Observability and ops
Logs, metrics, traces. What to instrument, what alerts mean, what '99.9% uptime' actually buys you in minutes per month.
Prerequisites
03.5
Stack
OpenTelemetryGrafana + Loki + Prometheus + Tempo (or Honeycomb / Datadog)Sentry
By the end of this module
- Pick the right pillar (logs, metrics, or traces) for a given debugging question.
- Write structured logs with correlation IDs that survive across service boundaries.
- Set SLOs and alerting rules that don't page you for nothing.
- Instrument an app with OpenTelemetry, Sentry, and one Grafana dashboard.
Observability is the difference between “the site is down and we don’t know why” and “page p99 spiked at 14:23 because a deploy increased downstream calls by 3x.” The first is a Tuesday for most teams; the second takes five minutes of work and ten minutes of curiosity. This module is about the work and the curiosity.
The opinion: you do not need Datadog yet. You need the open-source LGTM stack (Loki, Grafana, Tempo, Mimir/Prometheus), or you need Honeycomb if you want managed and have budget. Datadog is a fine product whose pricing makes it the wrong choice for any company that hasn’t crossed a specific revenue line. Most teams pay it because their CTO last used it at the previous job, not because they evaluated it. The same goes for instrumentation: most “we have observability” really means “we have a vendor invoice.”
Set up
mkdir obs && cd obs
uv venv .venv && source .venv/bin/activate
uv pip install fastapi uvicorn opentelemetry-distro \
opentelemetry-exporter-otlp opentelemetry-instrumentation-fastapi \
opentelemetry-instrumentation-requests sentry-sdk
# Local LGTM stack via docker
cat > docker-compose.yml <<'EOF'
services:
grafana:
image: grafana/otel-lgtm
ports: ["3000:3000", "4317:4317", "4318:4318"]
EOF
docker compose up -d
That grafana/otel-lgtm image bundles Grafana + Loki + Prometheus + Tempo with OTLP receivers. One container to start; swap to managed services when you outgrow it.
Read these first
Three sources, in order, then stop:
- Google — Site Reliability Engineering, chapter 6 (Monitoring Distributed Systems). free online · 30 min · the canonical “four golden signals” framework, written by the team that operationalized it.
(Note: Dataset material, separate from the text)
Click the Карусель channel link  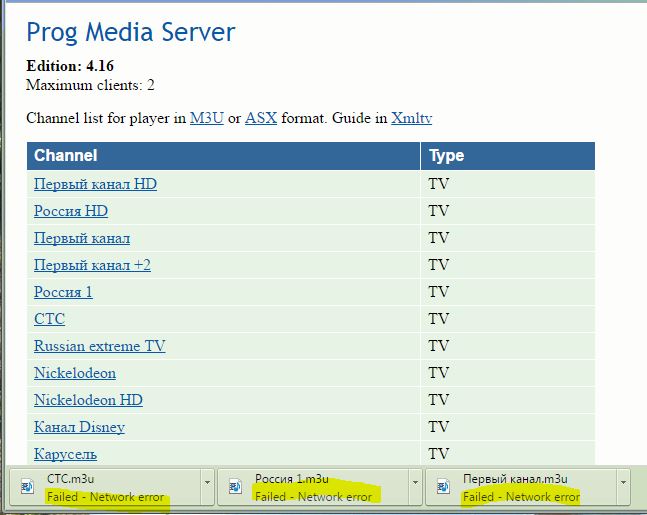click(65, 453)
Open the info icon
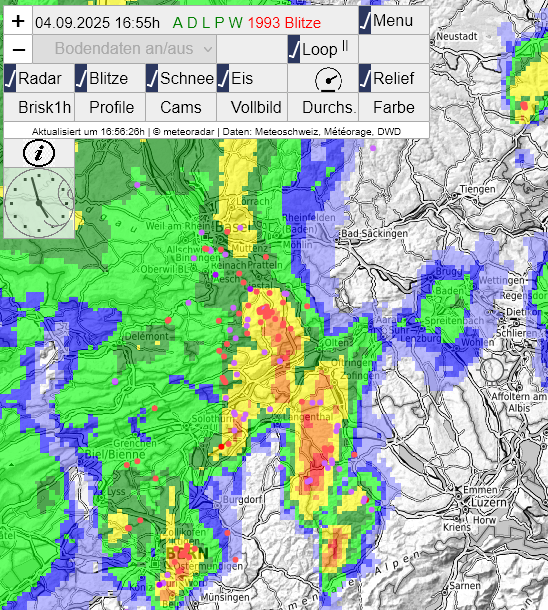This screenshot has width=548, height=610. [39, 153]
- Charity Majors — Observability: A 3-Year Retrospective. post · 30 min · the case for traces over metrics for debugging unknown unknowns.
- Honeycomb — Observability Engineering book, sample chapters. book · 1 hr · pragmatic and vendor-honest; the book itself is paywalled, the sample is enough for now.
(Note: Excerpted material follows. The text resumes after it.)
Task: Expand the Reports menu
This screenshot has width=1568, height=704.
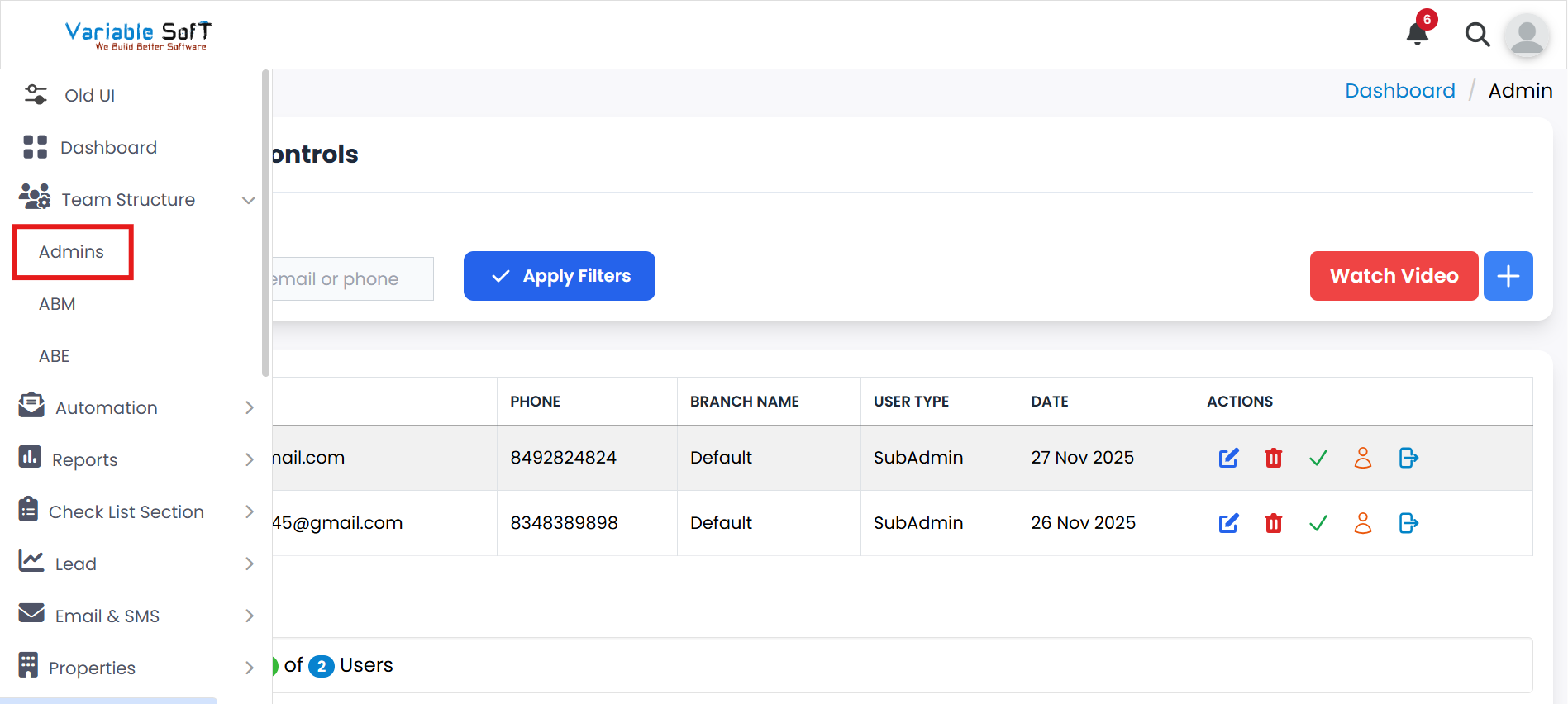Action: 249,460
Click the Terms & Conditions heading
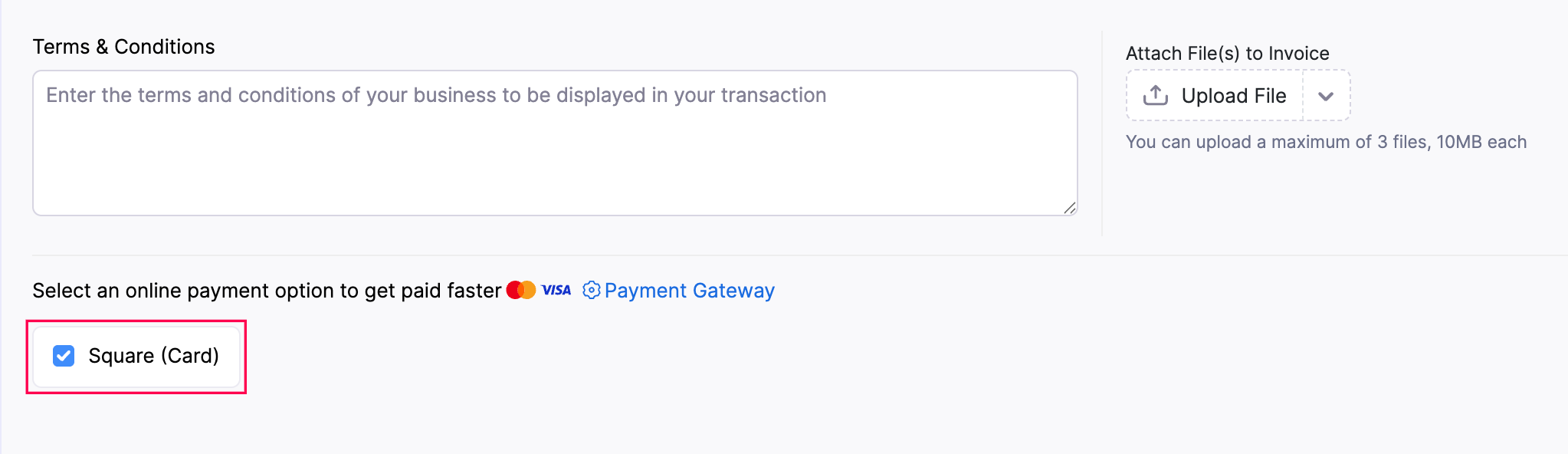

Skip “monitoring vs observability” Twitter threads. They’re correct in spirit and useless in practice.
The three pillars
| Pillar | What it answers | Cost driver |
|---|---|---|
| Logs | ”What happened in this specific request?” | Volume × retention |
| Metrics | ”How is the system behaving in aggregate?” | Cardinality |
| Traces | ”How did this request flow through the system?” | Sample rate × span count |
Use them together. Logs are where you go to read narrative. Metrics are where you set alerts. Traces are where you debug “why is this one request slow.”
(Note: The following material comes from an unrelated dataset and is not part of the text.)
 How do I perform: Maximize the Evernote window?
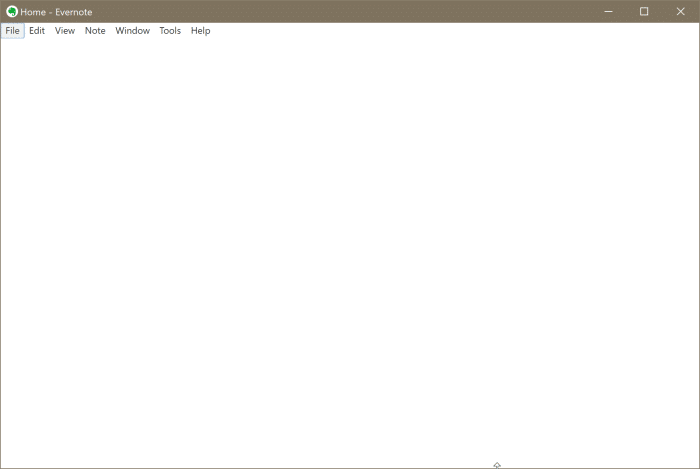(644, 12)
A reasonable starter rule: log every request with a correlation ID, expose Prometheus metrics for the four golden signals, sample traces at 1-10% in production. You can dial up later.
Structured logging
The biggest leverage move in observability: stop using printf-style logs. Use structured logs (JSON) with a stable set of fields.
import logging, json, sys, uuid
from contextvars import ContextVar
trace_id_var: ContextVar[str] = ContextVar("trace_id", default="")
class JSONFormatter(logging.Formatter):
def format(self, record):
payload = {
"ts": self.formatTime(record),
"level": record.levelname,
"msg": record.getMessage(),
"logger": record.name,
"trace_id": trace_id_var.get(),
}
if record.exc_info:
payload["exc"] = self.formatException(record.exc_info)
# Merge any extra fields
for k, v in record.__dict__.items():
if k not in ("msg", "args", "exc_info", "exc_text", "stack_info"):
continue
return json.dumps(payload)
handler = logging.StreamHandler(sys.stdout)
handler.setFormatter(JSONFormatter())
logging.basicConfig(level=logging.INFO, handlers=[handler])
# Middleware: assign trace_id per request
@app.middleware("http")
async def add_trace_id(request, call_next):
tid = request.headers.get("x-trace-id", uuid.uuid4().hex)
token = trace_id_var.set(tid)
try:
response = await call_next(request)
response.headers["x-trace-id"] = tid
return response
finally:
trace_id_var.reset(token)
Now every log line carries a trace_id, and you can grep across services for a single request. This is the single highest-leverage instrumentation change you can make.
The four golden signals
From Google’s SRE book, these are what you should always have alerts on, for every user-facing service:
| Signal | Definition |
|---|---|
| Latency | Time to serve requests, split by success and failure |
| Traffic | Requests per second |
| Errors | Failed-request rate |
| Saturation | How “full” the service is — CPU, memory, queue depth |
Track p50, p95, p99 separately. Averages lie. The user who sees p99 latency is having a bad day even if p50 looks fine.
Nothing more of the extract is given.